* [Activity]: Extract precisely the lines that run from the line containing "Task: Cancel the device wizard" to the end of the records below, with both ends included and pictures omitted.

Pixel coordinate grounding data
━━━

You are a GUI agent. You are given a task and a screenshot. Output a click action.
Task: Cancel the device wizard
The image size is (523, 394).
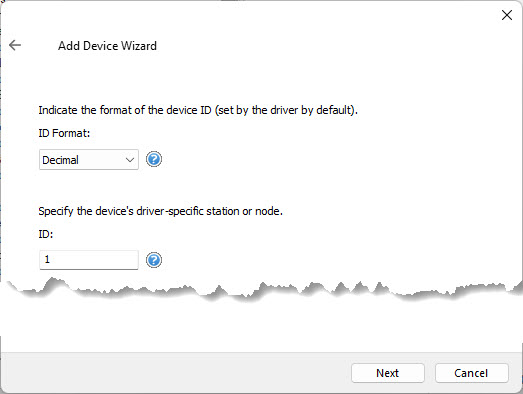click(x=471, y=373)
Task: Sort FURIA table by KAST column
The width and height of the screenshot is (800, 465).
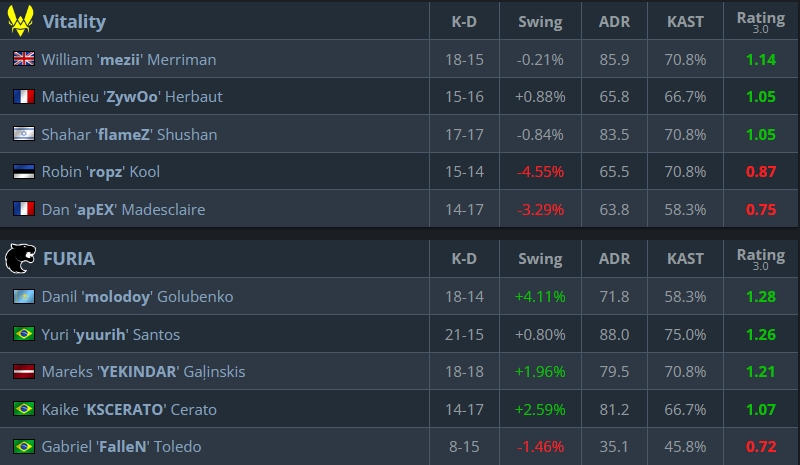Action: tap(685, 260)
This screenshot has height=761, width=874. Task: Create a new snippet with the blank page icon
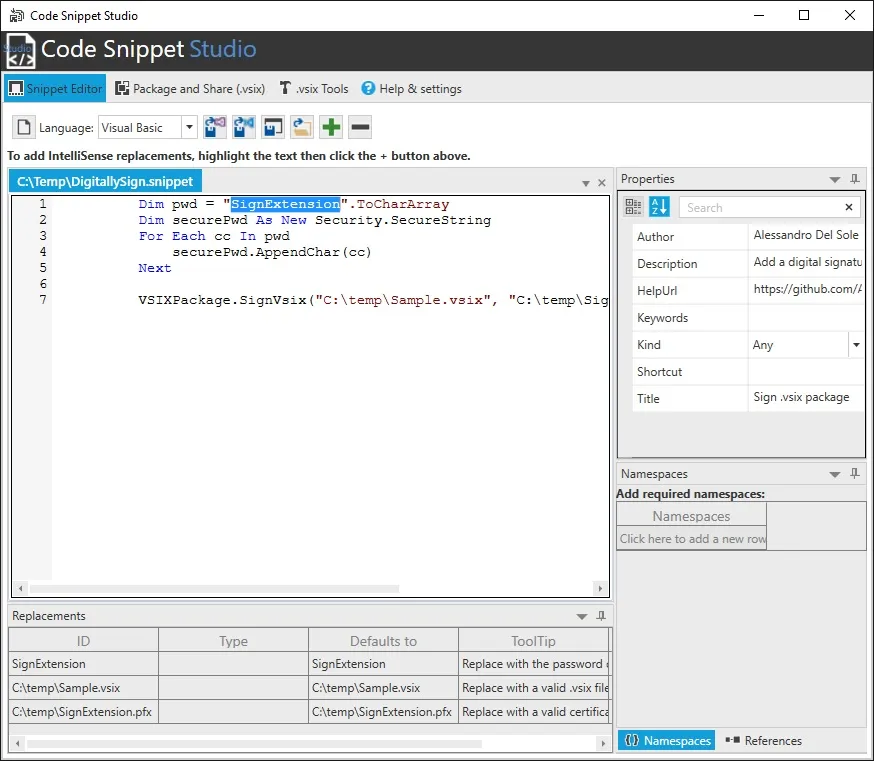pyautogui.click(x=24, y=128)
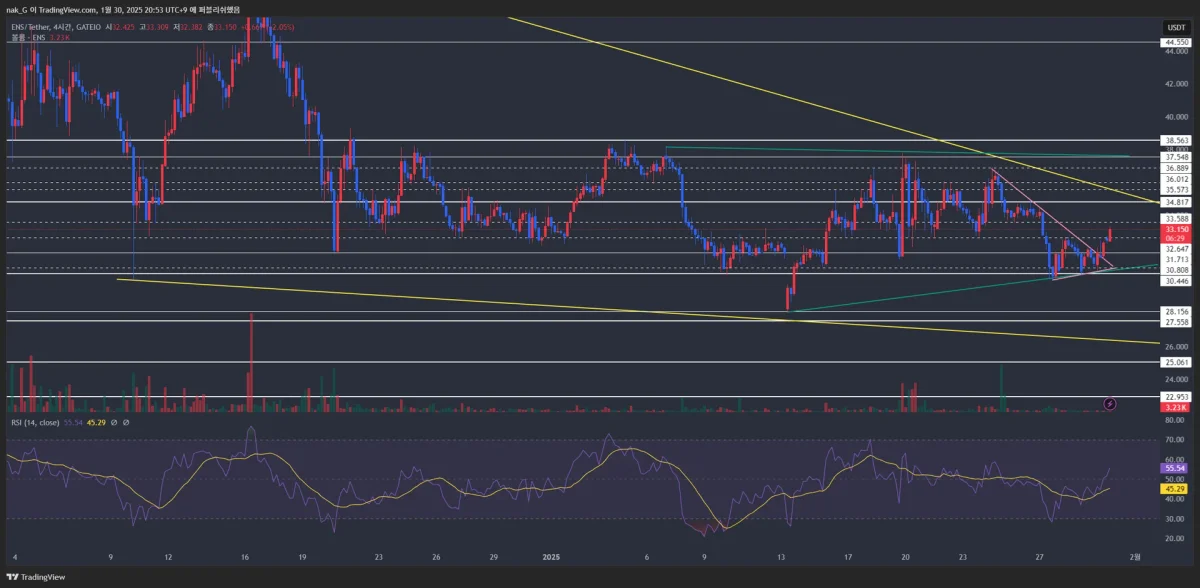Image resolution: width=1200 pixels, height=588 pixels.
Task: Click the 34.817 horizontal line price label
Action: tap(1174, 202)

━━━

* [Exercise response]:
Task: Cancel the device wizard
The image size is (523, 394).
click(x=471, y=373)
Task: Sort FURIA table by KAST column
The width and height of the screenshot is (800, 465).
Action: tap(685, 260)
This screenshot has height=761, width=874. Task: Create a new snippet with the blank page icon
pyautogui.click(x=24, y=128)
Image resolution: width=1200 pixels, height=588 pixels.
Task: Click the 34.817 horizontal line price label
Action: tap(1174, 202)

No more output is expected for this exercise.